Michael Huemer argues that "the benefits of the vast majority of academic research are tiny at best, possibly negative, and much less than the costs." While I don't dispute his claims (in section 3) that universities are prestige-chasing institutions, I think his framing of the issue leads him to overlook the main sources of value that can nonetheless emerge from these highly imperfect institutions.
(1) Extreme cases boost expected value. As I wrote in my defense of impractical philosophy a decade ago, even if the "vast majority" of research is entirely lacking in value, "the few exceptions -- the Turings of the world, whose theoretical passions lead to invaluable insights -- are arguably so momentous as to justify the whole system that enables them." So I think it's a mistake for Huemer to focus on median rather than mean (or expected) value.
Granted, to evaluate whether more or fewer resources should be expended on academic research, we must attend more specifically to the question of marginal expected value. And one might imagine a more efficient system where just the best academic researchers are funded. But such efficiency requires being able to identify the best researchers in advance, and it's far from clear that this is feasible. (Some academics are "late bloomers". Some are one-hit wonders. Much would be lost in a system that was too selective.) So, depending on the details, it may well be worth tolerating plenty of "chaff" in order to get a bit more of the vital "wheat" we need to advance civilization.
(2) Academic knowledge-building is a collective project. Huemer writes, "my writing a new book benefits you only if my new book is good enough to displace one of the books on [your lifetime reading] list." This individualistic focus is, I think, the wrong way to think about academic knowledge-production. Most academic research is not directed at consumers, and as such should not be thought of as consumption-ready "finished products" at all. Rather, our individual publications are building-blocks in the edifice of our discipline's collective knowledge -- or as we call it, "the literature." Textbooks and popularizing works are crucial for translating this collective store into something accessible to individual consumers. But for the most part, academic work should be evaluated for its contributory value, not its consumption value.
For this reason, complaints about inaccessible prose, hyper-specialization, and small readership, strike me as largely misguided. If a work is so little-read or engaged with that it makes no real difference to the development of the literature, that's a problem (but distinct from small readership as such). And if we lack sufficient "big picture" generalist works, or accessible literature surveys, those too are reasonable concerns. We need different kinds of works to play different roles. One of the most important (but easily overlooked) roles is to provide scaffolding for later works to build upon. This means that inaccessible, rarely-read, hyper-specialized research may still contribute to the knowledge edifice in a way that helps subsequent work to be more valuable than it otherwise would be.
(3) Intrinsic value is a big part of it. Huemer remarks that he "won’t comment on intrinsic value." But it's hardly possible to answer this question fairly (especially for humanistic disciplines that obviously don't aspire to practicality) without doing so. We would not be surprised to hear demands to cut funding to the arts & humanities from those who aspire to be a pig satisfied over a Socrates dissatisfied.

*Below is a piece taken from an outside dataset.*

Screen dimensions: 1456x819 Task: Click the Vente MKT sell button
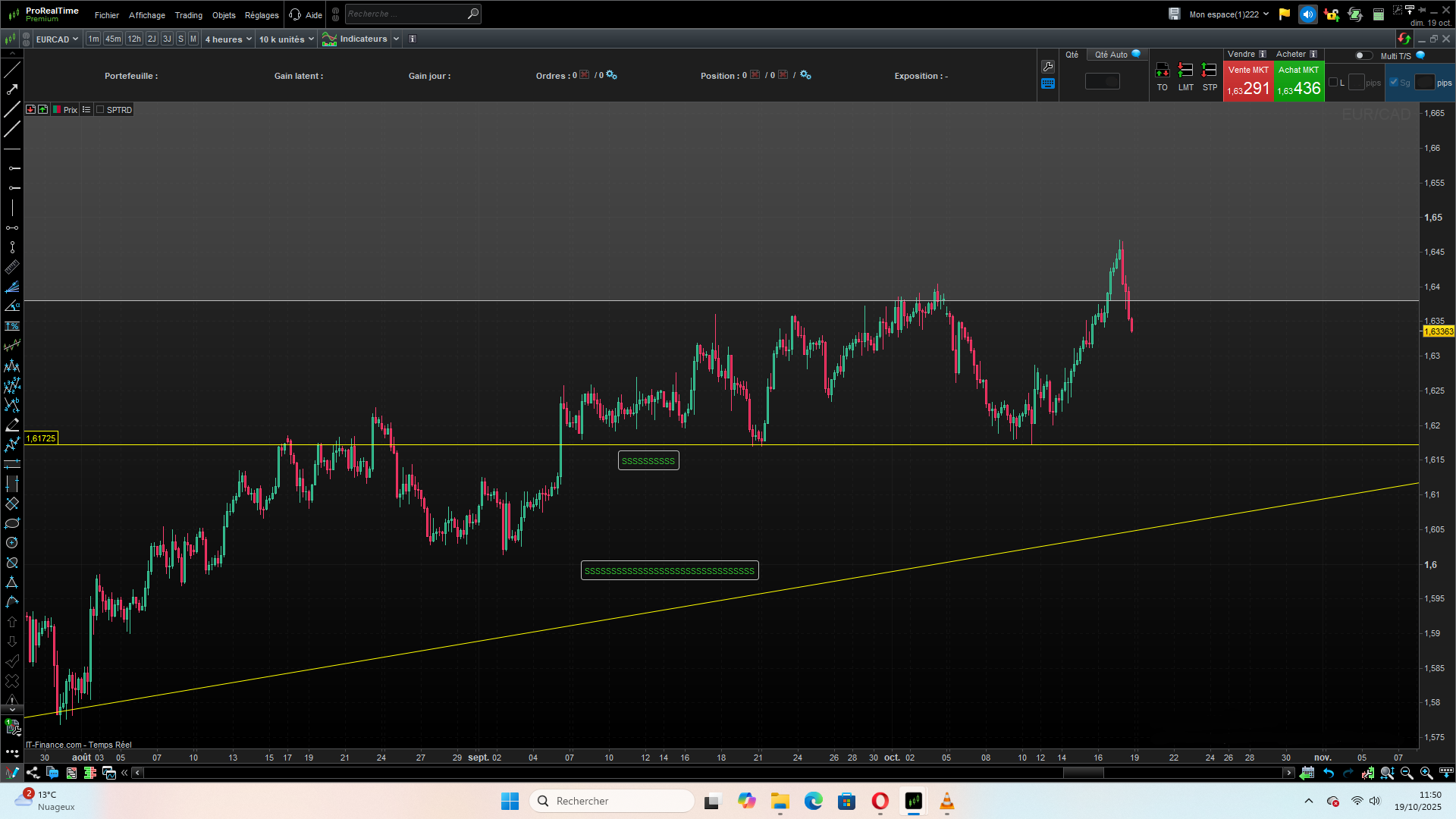tap(1248, 81)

The case for (most) A&H research ultimately rests on a value judgment about the (non-instrumental) importance of intellectual pursuits in human life and society. A critic might suggest that Plato should have been an engineer. The correct response, I feel, is simply to recoil in horror at such a barren vision of what life is about.

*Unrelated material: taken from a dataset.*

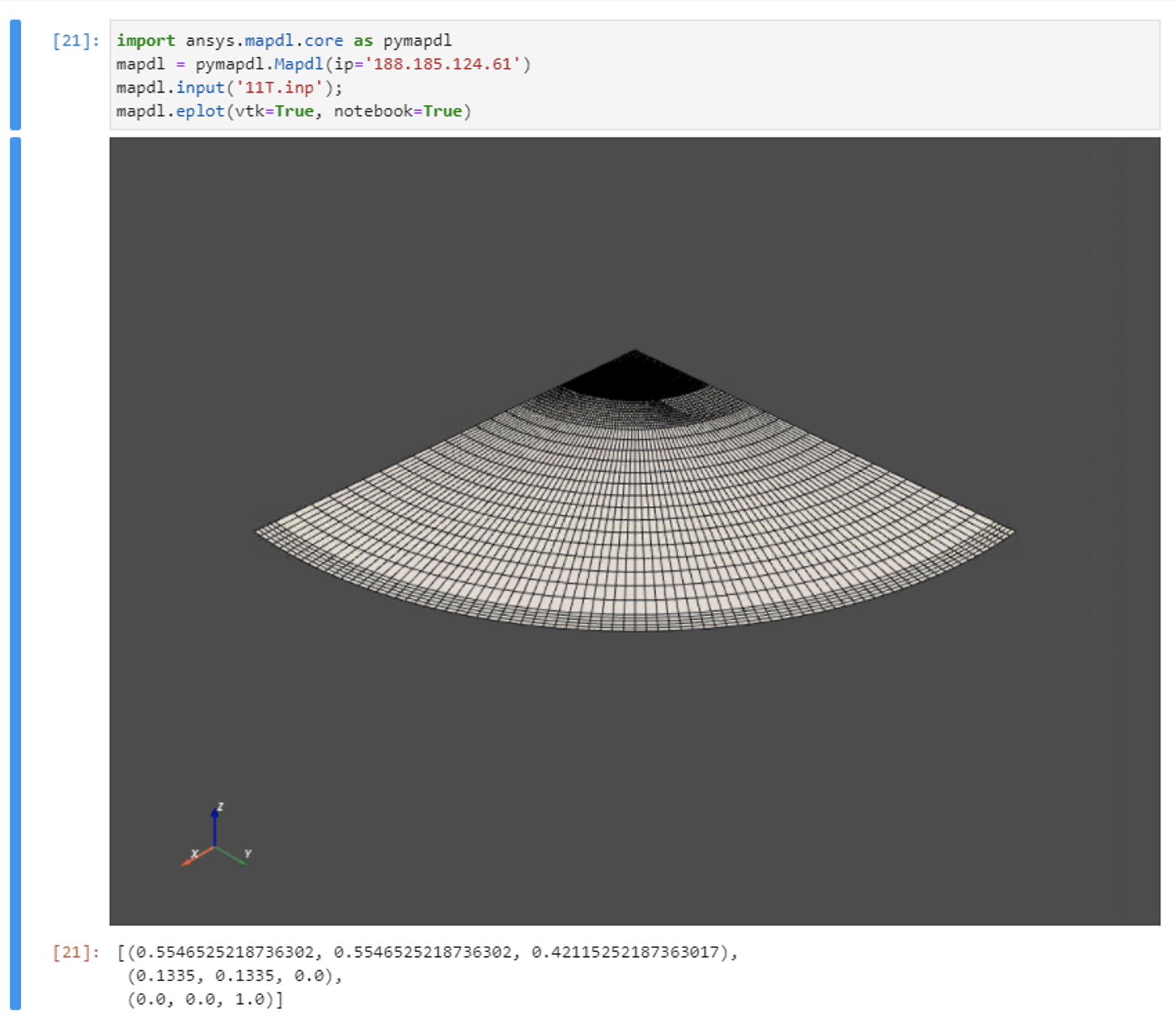
Task: Select the Y label on the axes widget
Action: tap(248, 853)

(To clarify: Engineers are great! What's barren is instead the idea that this is the only kind of greatness to which people might aspire.)

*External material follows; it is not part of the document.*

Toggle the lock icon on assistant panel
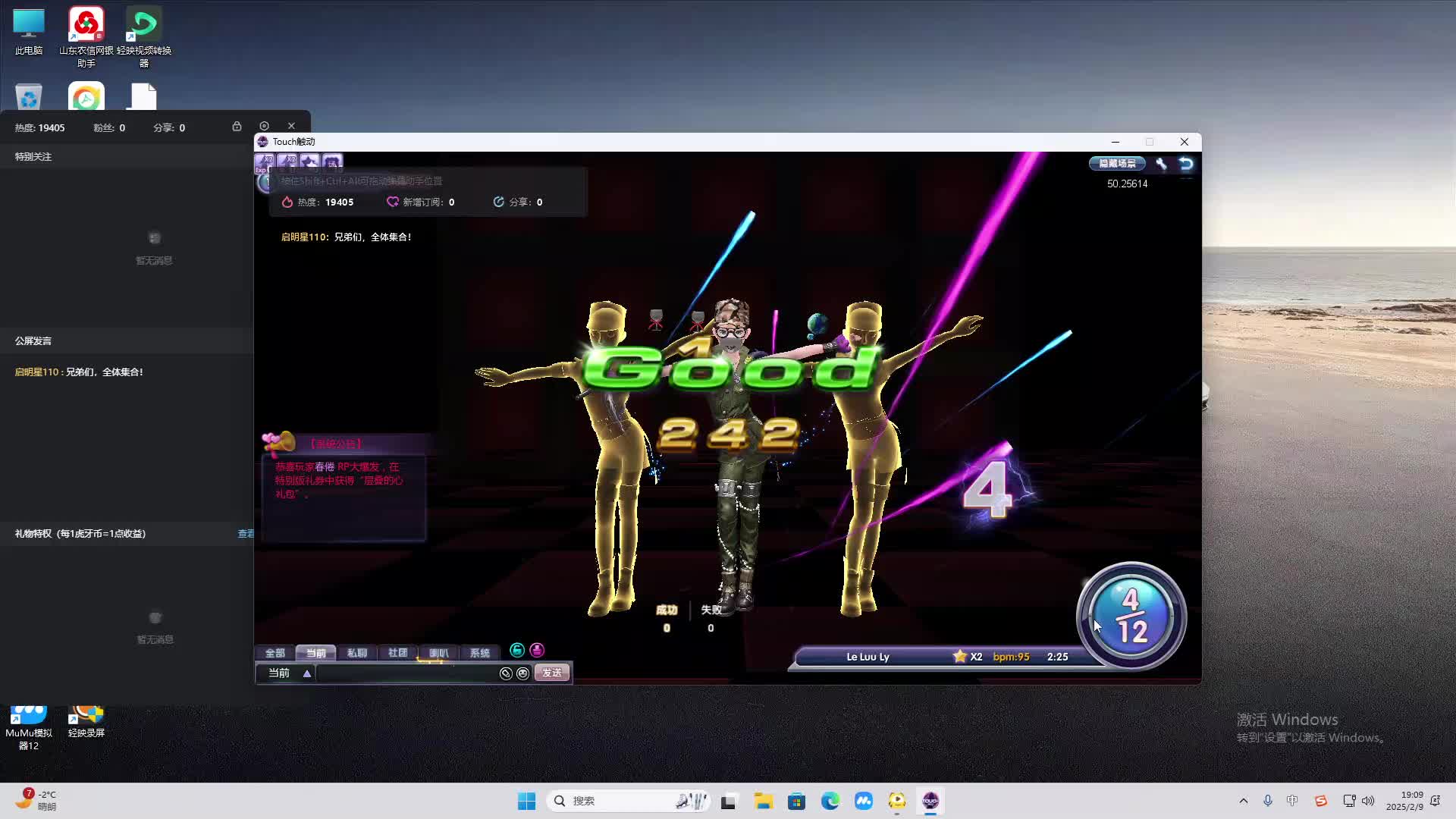The image size is (1456, 819). pos(237,126)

Postscript: Opportunity costs? Huemer thinks we'd clearly be better-off with more academics instead "working in other areas — whatever other professions the smartest, most hardworking people would be most likely to join if they weren’t academic researchers." I'm honestly not sure what he's imagining here. Law? Finance? Business consultants? I'd take more academics any day. (Humanities profs might be more likely to become novelists or pursue some other creative/artistic vocation, which is fine and all but not obviously more "practical" than what they're currently doing.)